Purpose : To evaluate automated baseline assessment of ellipsoid zone (EZ) At-Risk burden and assess the impact of this biomarker on the natural history geographic atrophy (GA) growth in the ReCLAIM-2 clinical trial.

Methods : ReCLAIM-2 is a Phase 2 prospective, randomized clinical trial of elamipretide, a mitochondrial protective agent, compared to placebo in advanced dry age-related macular degeneration (AMD) with GA at week 48. All baseline scans that were of sufficient quality for analysis and segmentation from patients in the placebo arm that completed the week 48 visit were included.
The EZ At-Risk feature assessment tool is an automated deep learning (DL)-enabled image feature extraction system that was trained to identify areas of EZ abnormality and areas that may be at greatest risk for progressive loss. The DL model was previously trained and validated based on areas of EZ degradation consisting of areas where the EZ-RPE thickness was < 10 um while excluding areas of EZ loss with GA, in order to focus feature extraction on areas that were still “at-risk” rather than already atrophic.
SD-OCT scans from the ReCLAIM-2 were analyzed by the EZ At-Risk analysis tool and evaluated with a DL-enhanced multi-layer segmentation platform that provided compartmental quantitative assessment, including OCT-based GA area. The subset of patients in 25th and 75th percentile groups of EZ At-Risk burden were the compared for change in GA area.

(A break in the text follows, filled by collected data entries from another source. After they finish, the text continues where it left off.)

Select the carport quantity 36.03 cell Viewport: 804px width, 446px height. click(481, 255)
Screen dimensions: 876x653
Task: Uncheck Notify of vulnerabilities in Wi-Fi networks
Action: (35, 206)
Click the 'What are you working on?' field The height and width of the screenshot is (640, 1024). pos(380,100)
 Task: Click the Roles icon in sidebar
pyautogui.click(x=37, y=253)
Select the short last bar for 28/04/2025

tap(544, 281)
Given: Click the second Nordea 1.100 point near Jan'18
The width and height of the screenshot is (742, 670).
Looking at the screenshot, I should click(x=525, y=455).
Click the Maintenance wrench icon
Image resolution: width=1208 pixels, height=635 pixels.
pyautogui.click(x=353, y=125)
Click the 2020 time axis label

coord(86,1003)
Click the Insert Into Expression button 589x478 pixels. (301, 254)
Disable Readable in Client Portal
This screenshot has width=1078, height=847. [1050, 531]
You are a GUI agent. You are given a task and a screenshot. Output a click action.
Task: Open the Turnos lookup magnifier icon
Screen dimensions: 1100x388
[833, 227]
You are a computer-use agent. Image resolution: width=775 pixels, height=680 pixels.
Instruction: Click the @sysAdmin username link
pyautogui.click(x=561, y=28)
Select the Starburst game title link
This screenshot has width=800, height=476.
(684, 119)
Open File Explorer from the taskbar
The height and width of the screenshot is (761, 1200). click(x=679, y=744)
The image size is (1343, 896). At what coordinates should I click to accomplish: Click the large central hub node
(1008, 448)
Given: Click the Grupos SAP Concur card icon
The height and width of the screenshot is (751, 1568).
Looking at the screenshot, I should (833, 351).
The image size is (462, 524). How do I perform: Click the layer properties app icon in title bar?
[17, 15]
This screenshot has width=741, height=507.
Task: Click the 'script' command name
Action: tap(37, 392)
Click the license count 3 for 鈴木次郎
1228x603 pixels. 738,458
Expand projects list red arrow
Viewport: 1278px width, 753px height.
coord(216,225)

Results : Thirty-eight eyes from the study placebo group were included. The 25th percentile group had a mean baseline EZ At-Risk burden of 7.6% and the 75th percentile group had a mean baseline EZ At-Risk burden of 20.8%. The 48-week change in GA area was over 3-fold higher in the high burden group compared to the low burden group (4.5% absolute increase in macular coverage vs 1.4%, p = 0.03).

Conclusions : Higher baseline burden of the novel biomarker – EZ At-Risk is associated with higher growth rates GA area in eyes in the placebo arm of the ReCLAIM-2 clinical trial. This suggests that EZ degradation represents a potential critical biomarker for AMD progression and GA growth risk. Utilization of such a fully automatic biomarker in clinical trial enrollment could facilitate identification of subjects at high risk for progression and may also provide a novel biomarker for progressive photoreceptor loss.

This abstract was presented at the 2023 ARVO Annual Meeting, held in New Orleans, LA, April 23-27, 2023.